Blockchains Can Be Compatible with GDPR

In a new study by the Queen Mary University of London and the University of Cambridge has determined that it is possible to create private blockchain applications that comply with European Union General Data Protection Regulation (GDPR) laws.

According to the study, it seems that GDPR poses as a difficult hurdle for companies in the EU that want to delve into blockchain for processing personal data. Currently, GDPR fines can run as high as £17m, or four per cent of global turnover, whichever is highest.  Despite the legal landmines that come with operating around GDPR, the study found that it is possible to design compliant blockchain applications.

The purpose of GDPR, is to give EU citizens authority over their personal data. The new law gives individuals the power over a company to alter or delete personal information. However, this poses a conundrum for the blockchain space as data can neither be changed nor removed in the blockchain due to its immutable nature. This puts many provisions in the legal structure in direct conflict with the fundamentals of the blockchain.

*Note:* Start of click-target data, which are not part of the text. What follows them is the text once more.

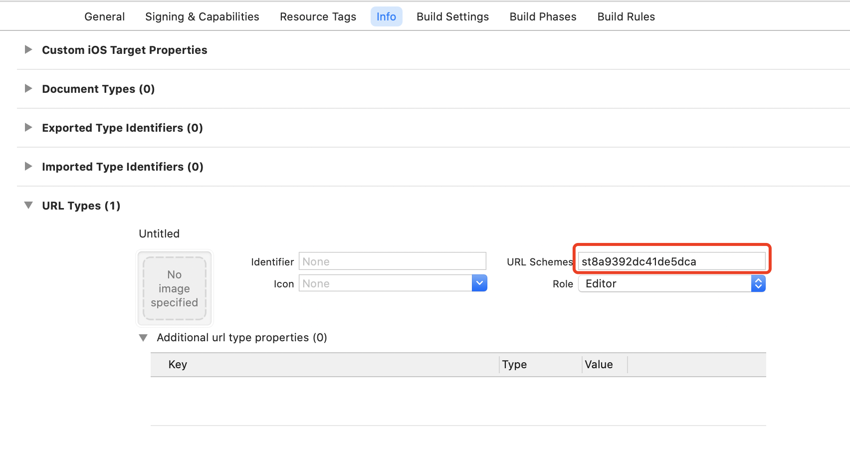850x465 pixels.
Task: Expand Imported Type Identifiers section
Action: tap(28, 167)
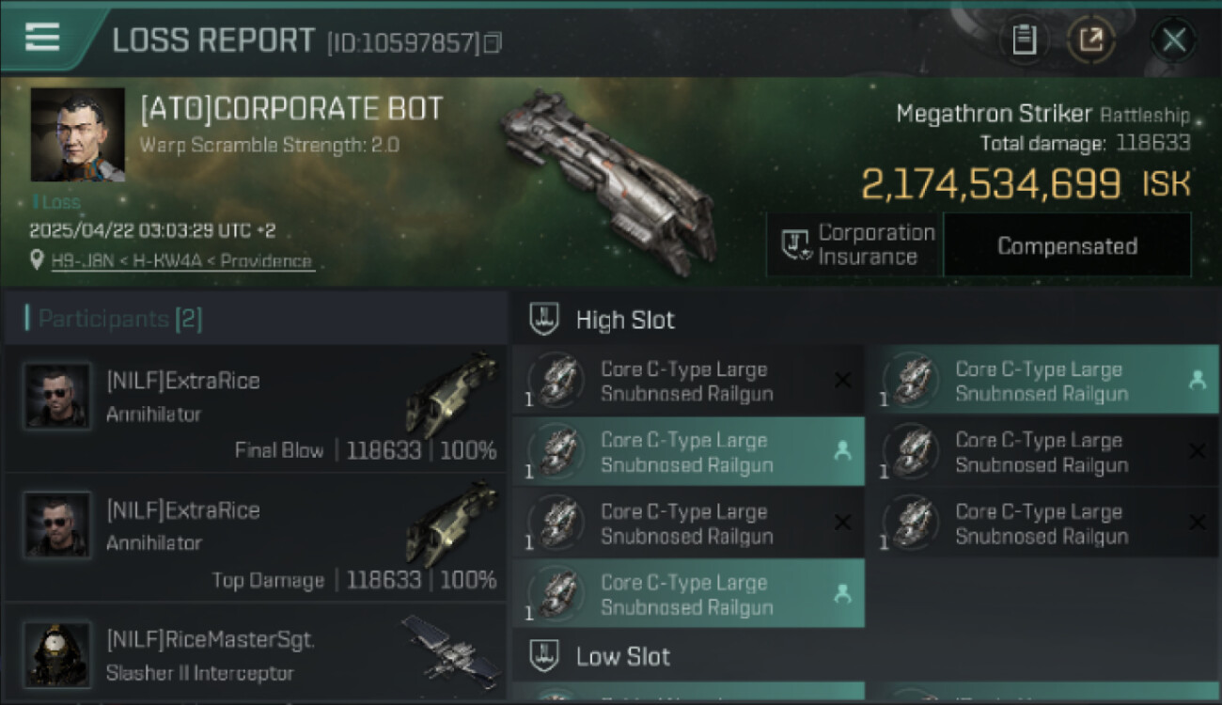Click the clipboard report icon
The image size is (1222, 705).
[x=1024, y=40]
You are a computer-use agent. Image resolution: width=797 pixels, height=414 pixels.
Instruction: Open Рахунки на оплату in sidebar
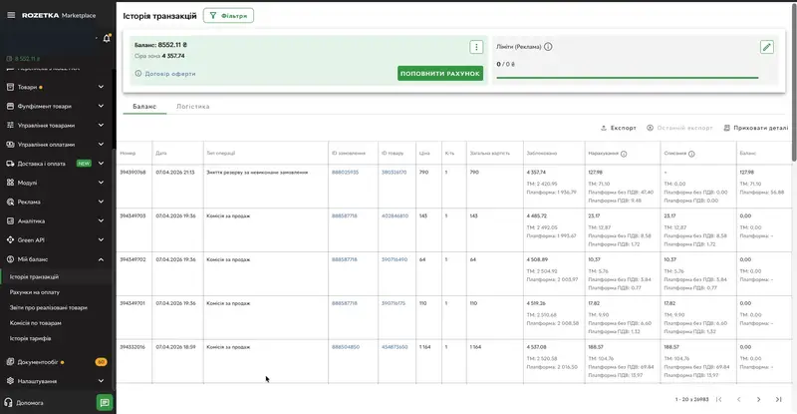coord(35,292)
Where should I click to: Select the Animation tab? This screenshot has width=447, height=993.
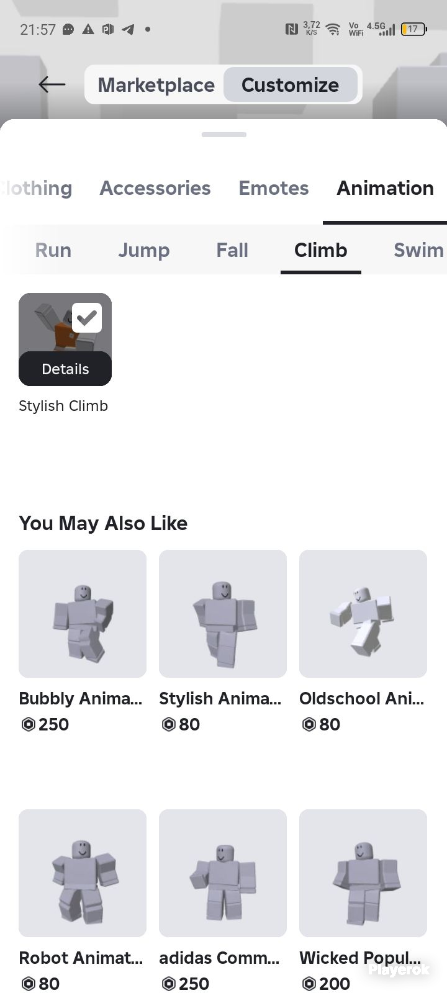pos(385,188)
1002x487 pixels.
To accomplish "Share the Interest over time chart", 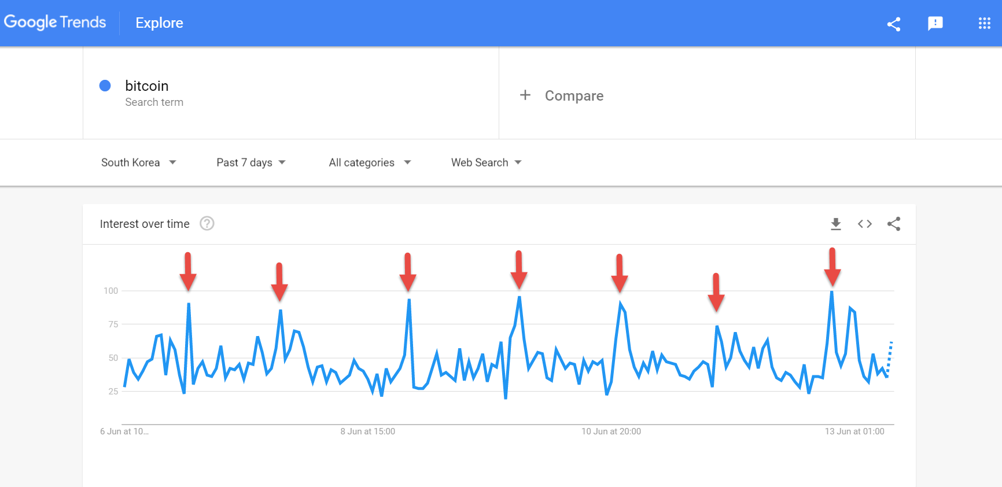I will tap(894, 224).
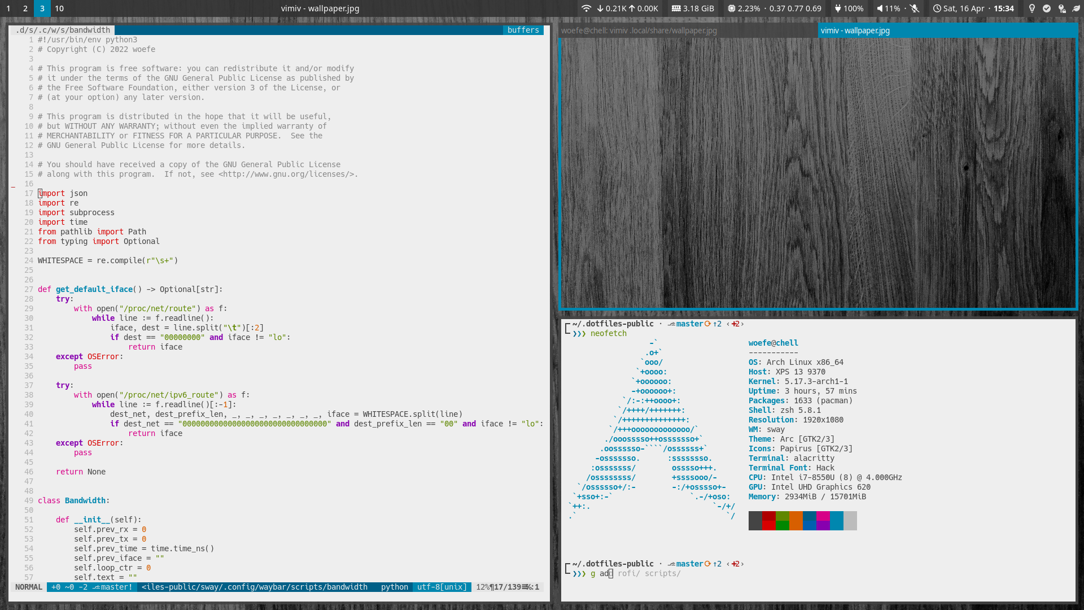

The study by the Queen Mary University of London and the University of Cambridge believe that they have found a way for blockchain to remain compliant with GDPR. The method would require companies to “delete” personal information on a private blockchain through encryption.

According to the official website of the Queen Mary University of London:

“Promising examples include encrypting entries and then deleting the relevant decryption keys – leaving only indecipherable data on-chain – or using so-called ‘off-chain’ storage models.”